Sameer Rahim is a British literary journalist and novelist. He became Managing Editor (Arts and Books) at Prospect magazine,[1] having previously worked at the London Review of Books and at The Daily Telegraph, and his reviews of both fiction and non-fiction have featured regularly in other publications. Also an essayist,[2] he was a winner of the William Hazlitt Essay Prize 2013 for "The Shadow of the Scroll: Reconstructing Islam's Origins".[3] Rahim's critical writing includes pieces on V. S. Naipaul, Kazuo Ishiguro, Clive James and Geoffrey Hill.[4]

Career

After studying English at Pembroke College, Cambridge, where he edited the student newspaper,[5] Rahim worked as a teacher before focusing on a career in literary journalism.[6] He began his career with the London Review of Books in 2005, going on to work on the Books Desk at the Daily Telegraph and then Prospect Magazine, where he was Arts and Books Editor.[7] In 2022, it was announced that in November Rahim would be joining The Bridge Street Press, an imprint of Little, Brown, as publisher.[8]
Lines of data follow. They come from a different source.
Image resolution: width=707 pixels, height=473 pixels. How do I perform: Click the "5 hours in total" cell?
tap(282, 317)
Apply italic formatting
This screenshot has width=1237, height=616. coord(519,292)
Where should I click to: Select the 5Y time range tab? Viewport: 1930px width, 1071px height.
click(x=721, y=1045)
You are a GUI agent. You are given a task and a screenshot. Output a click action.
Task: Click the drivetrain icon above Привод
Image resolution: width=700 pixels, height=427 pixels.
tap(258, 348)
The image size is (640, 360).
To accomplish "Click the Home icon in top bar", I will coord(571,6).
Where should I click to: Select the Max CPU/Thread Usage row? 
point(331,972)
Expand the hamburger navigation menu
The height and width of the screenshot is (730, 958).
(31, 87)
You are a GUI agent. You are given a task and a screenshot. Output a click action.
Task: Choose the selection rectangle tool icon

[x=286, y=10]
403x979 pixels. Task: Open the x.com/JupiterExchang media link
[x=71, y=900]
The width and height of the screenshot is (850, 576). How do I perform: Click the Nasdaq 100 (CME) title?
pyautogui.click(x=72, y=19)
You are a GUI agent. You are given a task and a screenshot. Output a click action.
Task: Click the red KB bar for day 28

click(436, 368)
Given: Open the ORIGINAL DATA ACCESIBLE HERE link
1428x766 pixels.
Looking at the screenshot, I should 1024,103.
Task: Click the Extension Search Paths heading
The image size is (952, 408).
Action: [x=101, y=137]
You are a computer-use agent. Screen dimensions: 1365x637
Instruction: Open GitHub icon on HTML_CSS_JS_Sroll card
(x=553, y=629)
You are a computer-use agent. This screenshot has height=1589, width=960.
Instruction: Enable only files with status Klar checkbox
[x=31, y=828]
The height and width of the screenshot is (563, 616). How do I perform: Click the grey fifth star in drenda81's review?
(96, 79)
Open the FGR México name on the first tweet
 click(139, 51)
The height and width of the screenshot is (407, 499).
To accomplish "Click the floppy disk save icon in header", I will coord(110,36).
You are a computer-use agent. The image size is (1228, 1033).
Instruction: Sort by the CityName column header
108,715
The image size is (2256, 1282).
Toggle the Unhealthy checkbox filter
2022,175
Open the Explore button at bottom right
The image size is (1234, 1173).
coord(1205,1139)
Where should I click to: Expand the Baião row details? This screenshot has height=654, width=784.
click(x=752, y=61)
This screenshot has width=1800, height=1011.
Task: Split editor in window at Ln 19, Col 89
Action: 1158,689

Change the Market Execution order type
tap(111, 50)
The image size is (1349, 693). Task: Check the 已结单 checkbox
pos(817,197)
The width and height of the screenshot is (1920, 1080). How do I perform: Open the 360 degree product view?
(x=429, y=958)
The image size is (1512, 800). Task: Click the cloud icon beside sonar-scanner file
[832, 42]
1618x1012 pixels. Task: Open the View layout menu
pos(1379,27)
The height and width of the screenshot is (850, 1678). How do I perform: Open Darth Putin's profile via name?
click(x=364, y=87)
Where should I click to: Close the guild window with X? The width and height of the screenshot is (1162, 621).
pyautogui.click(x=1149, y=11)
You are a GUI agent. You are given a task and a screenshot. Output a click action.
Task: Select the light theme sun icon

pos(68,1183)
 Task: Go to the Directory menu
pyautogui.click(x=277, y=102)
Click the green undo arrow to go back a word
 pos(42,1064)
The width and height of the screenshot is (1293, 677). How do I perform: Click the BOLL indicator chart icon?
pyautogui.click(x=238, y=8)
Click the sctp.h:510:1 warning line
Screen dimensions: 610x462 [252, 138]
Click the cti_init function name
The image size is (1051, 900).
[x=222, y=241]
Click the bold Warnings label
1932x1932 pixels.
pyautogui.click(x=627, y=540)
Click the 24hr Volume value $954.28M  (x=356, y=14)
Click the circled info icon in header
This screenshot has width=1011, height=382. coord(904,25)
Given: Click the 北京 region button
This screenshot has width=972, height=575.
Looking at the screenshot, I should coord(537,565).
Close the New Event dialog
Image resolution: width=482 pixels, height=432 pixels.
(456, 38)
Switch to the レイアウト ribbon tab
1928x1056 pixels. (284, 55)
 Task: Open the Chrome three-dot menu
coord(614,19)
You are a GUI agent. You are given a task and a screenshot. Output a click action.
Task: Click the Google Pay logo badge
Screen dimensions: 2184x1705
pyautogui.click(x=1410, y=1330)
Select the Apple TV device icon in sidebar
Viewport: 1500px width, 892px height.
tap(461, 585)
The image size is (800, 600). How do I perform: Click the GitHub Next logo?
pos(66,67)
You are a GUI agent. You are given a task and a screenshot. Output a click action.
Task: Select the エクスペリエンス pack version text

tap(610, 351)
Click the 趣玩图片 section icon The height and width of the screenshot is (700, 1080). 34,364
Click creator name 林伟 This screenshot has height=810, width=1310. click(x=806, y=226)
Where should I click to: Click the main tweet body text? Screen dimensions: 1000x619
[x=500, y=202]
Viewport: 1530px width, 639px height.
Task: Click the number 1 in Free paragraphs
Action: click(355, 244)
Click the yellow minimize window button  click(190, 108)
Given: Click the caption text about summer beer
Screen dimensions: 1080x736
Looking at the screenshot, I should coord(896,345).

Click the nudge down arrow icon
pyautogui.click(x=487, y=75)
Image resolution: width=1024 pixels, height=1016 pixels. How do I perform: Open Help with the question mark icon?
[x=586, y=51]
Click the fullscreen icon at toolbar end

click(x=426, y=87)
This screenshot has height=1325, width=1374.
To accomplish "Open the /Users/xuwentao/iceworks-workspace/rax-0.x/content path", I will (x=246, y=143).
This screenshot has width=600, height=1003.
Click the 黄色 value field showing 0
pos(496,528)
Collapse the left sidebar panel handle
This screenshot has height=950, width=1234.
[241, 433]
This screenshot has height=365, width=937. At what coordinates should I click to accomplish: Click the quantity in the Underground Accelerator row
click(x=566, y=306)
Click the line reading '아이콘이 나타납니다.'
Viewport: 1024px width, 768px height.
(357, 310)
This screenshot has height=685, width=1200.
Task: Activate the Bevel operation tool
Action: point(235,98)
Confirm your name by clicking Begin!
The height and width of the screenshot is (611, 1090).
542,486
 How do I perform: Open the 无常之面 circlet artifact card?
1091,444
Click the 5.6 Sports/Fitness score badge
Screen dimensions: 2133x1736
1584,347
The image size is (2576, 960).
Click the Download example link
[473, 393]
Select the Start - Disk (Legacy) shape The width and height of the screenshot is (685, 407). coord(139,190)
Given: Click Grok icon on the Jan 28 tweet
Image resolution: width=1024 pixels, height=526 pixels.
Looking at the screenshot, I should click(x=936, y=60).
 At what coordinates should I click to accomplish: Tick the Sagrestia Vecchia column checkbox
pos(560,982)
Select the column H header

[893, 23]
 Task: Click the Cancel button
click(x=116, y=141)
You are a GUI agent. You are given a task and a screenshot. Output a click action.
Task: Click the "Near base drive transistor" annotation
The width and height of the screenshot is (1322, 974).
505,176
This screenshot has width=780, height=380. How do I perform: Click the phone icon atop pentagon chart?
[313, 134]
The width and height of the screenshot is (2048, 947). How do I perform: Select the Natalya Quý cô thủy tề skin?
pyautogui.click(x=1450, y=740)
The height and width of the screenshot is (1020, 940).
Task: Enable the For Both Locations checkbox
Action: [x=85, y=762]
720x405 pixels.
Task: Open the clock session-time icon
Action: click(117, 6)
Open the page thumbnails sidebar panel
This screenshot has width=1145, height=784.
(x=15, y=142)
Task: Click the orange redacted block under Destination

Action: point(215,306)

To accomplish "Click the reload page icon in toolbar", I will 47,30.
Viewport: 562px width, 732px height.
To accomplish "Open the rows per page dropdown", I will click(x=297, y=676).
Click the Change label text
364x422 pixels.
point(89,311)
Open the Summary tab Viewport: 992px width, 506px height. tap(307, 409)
He is the author of the 2019 novel Asghar and Zahra, published by John Murray.[9] The New Statesman called the book "sparkling ... a novel of charm and compassion",[10] and it was described in The Guardian as "a tender, pin-sharp portrait of a marriage and a community. ... a wonderful achievement; an invigorating reminder of the power fiction has to challenge lazy stereotypes, and stretch the reader’s heart",[11] while The Telegraph reviewer concluded: "Elegant, provocative, and clear-eyed, this beautifully pitched novel asks new questions about what imagination means, and what it costs."[12] Other positive reviews appeared in the TLS,[13] the Literary Review,[14] with Rahim being compared to Ian McEwan and Asghar and Zahra being singled out by Colm Tóibín as one of the books of the year.[4]

Rahim has served as a judge for literary awards including the Forward Prize for Poetry,[15] the Orwell Prize for Political Writing[16] and the Costa Poetry Award,[17] most recently being selected for the 2020 Booker Prize jury alongside Margaret Busby, Lee Child, Lemn Sissay and Emily Wilson.[18][19][20]